What's the situation?

Ms. Bevivino had an upper gastrointestinal endoscopy an hour ago. Before the procedure, she was alert and oriented, with an Spo2 of 98% on room air. She's overweight, but has no other medical problems. The procedure was uneventful, but afterward, the staff nurse noticed that Ms. Bevivino was cyanotic and that her oxygen saturation, as measured by pulse oximetry, had decreased. However, despite supplemental oxygen and administration of naloxone, Ms. Bevivino is becoming increasingly cyanotic and weak, and her Spo2 isn't improving. When you obtain a blood sample for arterial blood gas (ABG) analysis, you notice that the blood is muddy brown in appearance.

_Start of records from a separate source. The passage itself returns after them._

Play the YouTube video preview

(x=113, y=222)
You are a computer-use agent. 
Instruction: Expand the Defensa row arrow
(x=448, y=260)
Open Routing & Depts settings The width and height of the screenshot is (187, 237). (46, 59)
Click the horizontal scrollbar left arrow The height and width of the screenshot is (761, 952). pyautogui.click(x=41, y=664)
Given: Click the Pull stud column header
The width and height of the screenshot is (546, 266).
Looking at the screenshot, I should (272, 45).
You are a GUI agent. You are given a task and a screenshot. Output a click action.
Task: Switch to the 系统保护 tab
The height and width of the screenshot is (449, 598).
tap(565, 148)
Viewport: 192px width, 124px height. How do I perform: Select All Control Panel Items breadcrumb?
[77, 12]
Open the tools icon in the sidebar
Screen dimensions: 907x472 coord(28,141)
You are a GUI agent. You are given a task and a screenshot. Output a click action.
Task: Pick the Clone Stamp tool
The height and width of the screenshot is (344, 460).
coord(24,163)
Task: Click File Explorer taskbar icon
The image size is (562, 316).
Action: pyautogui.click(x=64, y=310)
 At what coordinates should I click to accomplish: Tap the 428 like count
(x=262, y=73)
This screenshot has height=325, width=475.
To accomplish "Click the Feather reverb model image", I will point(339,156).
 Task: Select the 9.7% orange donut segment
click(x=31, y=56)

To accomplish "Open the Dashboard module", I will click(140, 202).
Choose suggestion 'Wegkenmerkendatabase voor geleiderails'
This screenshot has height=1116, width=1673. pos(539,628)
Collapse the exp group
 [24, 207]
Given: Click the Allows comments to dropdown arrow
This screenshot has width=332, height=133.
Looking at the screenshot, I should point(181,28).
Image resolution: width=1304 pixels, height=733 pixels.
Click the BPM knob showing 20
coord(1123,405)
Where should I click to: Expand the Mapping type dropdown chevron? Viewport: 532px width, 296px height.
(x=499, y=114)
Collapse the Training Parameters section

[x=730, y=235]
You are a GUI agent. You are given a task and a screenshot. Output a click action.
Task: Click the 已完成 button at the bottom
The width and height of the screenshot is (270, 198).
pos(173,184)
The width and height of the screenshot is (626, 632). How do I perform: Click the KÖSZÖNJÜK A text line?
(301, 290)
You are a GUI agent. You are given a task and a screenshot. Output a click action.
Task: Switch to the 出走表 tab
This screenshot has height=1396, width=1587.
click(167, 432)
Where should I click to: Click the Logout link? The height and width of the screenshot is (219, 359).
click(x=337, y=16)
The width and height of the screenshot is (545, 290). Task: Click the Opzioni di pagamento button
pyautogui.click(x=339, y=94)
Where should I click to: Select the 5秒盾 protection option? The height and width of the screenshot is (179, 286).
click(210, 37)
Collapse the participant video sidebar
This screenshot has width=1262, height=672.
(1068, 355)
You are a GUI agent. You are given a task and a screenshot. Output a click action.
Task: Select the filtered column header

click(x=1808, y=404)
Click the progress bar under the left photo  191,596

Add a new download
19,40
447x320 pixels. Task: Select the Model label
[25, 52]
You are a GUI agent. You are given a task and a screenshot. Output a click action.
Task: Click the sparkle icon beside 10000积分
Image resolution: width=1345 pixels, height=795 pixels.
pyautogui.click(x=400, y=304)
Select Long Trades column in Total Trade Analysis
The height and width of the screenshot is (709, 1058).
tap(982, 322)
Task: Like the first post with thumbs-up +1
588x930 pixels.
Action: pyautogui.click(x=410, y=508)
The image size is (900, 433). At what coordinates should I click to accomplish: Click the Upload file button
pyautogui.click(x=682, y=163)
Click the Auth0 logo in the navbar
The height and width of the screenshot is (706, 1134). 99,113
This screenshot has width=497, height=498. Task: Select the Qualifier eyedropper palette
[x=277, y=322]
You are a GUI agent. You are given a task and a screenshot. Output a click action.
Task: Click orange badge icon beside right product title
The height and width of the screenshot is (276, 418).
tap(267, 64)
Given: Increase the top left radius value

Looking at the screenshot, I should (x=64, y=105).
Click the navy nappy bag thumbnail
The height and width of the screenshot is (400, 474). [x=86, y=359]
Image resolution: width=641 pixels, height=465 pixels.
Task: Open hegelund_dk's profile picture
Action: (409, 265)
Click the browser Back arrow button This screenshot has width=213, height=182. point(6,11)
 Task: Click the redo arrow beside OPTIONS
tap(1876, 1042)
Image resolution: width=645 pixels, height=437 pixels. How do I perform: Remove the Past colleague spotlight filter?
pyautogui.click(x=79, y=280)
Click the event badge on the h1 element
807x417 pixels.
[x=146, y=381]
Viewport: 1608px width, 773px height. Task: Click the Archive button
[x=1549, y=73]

The ABG results show a normal Pao2 value, which reflects plasma oxygen content-yet Ms. Bevivino is still cyanotic with signs and symptoms of hypoxia. The attending physician orders an immediate consult with a pulmonary specialist, who orders co-oximetry to measure methemoglobin content.


What's your assessment?

Ms. Bevivino has developed methemoglobinemia, a rare adverse reaction to the benzocaine spray used to anesthetize her throat before the endoscopy. Signs and symptoms of methemoglobinemia include cyanosis that doesn't respond to 100% oxygen therapy, a subnormal oxygenation saturation level by pulse oximetry, and muddy brown arterial blood that doesn't turn red when exposed to air.


Co-oximetry reveals a 35% concentration of methemoglobin in Ms. Bevivino's blood, confirming the diagnosis of methemoglobinemia. Although methemoglobin occurs normally in the blood, the level should be less than 2%.


Benzocaine acts as an indirect oxidant, converting the iron in erythrocytes from the ferrous to the ferric form, which impedes the hemoglobin's oxygen-carrying capability and causes functional anemia. Symptoms usually occur within an hour of medication administration.


Because methemoglobin can't carry oxygen, hemodynamic instability, coma, and death can result if the condition isn't promptly recognized and treated.


What must you do immediately?

The pulmonologist orders methylene blue, administered at 1 mg/kg (as a 1% solution) by slow I.V. infusion. Ms. Bevivino's cyanosis and hypoxic symptoms resolve and her Spo2 returns to baseline.


What should be done later?

Ms. Bevivino will be transferred to the ICU for monitoring and frequent lab testing to ensure that methemoglobin levels return to physiologic levels. (Additional doses of methylene blue may be given if needed, but the total dosage shouldn't exceed 7 mg/kg because the drug itself can cause methemoglobinemia.) After an hour, Ms. Bevivino is awake and oriented. She'll continue receiving oxygen by nasal cannula at 4 liters/minute until the next day, when she's discharged home with instructions to seek immediate medical attention if she develops shortness of breath, increasing fatigue, or chest pain.